START Data for review

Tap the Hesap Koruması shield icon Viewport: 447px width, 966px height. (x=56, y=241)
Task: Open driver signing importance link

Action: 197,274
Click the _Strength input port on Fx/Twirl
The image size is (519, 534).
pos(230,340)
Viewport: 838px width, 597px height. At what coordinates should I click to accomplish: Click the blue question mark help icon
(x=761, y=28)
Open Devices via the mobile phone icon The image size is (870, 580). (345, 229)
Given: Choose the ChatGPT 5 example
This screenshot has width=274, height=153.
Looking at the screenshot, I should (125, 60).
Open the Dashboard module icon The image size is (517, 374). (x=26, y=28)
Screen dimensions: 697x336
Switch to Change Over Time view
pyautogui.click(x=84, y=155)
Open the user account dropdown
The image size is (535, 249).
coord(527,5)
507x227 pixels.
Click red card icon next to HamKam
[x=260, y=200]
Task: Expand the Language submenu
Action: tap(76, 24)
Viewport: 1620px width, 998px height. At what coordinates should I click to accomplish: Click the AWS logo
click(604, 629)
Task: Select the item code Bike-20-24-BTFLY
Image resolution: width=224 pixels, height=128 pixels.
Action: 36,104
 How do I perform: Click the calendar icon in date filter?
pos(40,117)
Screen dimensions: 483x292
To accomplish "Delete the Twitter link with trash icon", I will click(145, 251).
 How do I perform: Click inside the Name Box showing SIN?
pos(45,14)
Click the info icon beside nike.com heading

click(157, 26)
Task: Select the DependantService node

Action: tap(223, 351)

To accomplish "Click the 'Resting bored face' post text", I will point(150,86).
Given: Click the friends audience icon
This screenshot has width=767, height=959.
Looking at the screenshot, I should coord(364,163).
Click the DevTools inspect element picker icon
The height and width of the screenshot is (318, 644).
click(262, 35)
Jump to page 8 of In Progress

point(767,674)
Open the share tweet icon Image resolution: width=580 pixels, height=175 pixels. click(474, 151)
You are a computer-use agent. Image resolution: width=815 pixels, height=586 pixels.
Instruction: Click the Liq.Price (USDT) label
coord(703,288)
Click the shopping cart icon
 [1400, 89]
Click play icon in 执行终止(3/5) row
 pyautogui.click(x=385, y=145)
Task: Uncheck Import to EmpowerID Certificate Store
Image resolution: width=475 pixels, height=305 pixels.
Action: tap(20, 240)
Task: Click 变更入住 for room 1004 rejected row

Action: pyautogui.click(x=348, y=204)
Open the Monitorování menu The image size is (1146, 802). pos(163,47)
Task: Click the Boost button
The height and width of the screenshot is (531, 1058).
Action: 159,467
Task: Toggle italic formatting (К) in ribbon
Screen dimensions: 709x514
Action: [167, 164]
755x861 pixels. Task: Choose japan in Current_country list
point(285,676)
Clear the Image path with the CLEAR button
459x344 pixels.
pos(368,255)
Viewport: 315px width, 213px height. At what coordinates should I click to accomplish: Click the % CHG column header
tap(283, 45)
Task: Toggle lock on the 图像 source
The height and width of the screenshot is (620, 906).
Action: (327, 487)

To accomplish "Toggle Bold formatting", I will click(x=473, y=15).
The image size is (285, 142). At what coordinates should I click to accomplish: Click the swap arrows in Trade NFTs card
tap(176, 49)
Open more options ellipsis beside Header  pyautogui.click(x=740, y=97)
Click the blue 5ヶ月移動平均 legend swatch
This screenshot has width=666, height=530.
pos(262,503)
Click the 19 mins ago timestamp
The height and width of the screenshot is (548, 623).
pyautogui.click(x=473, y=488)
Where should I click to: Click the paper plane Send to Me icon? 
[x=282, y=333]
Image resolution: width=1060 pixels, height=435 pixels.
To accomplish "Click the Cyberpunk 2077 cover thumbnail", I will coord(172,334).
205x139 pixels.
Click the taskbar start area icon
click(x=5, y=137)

END Data for review

> What to do: Using the material, show each line where the string "Given" can be found.

> Solution to the exercise:
Given: Choose the ChatGPT 5 example
Given: Click the friends audience icon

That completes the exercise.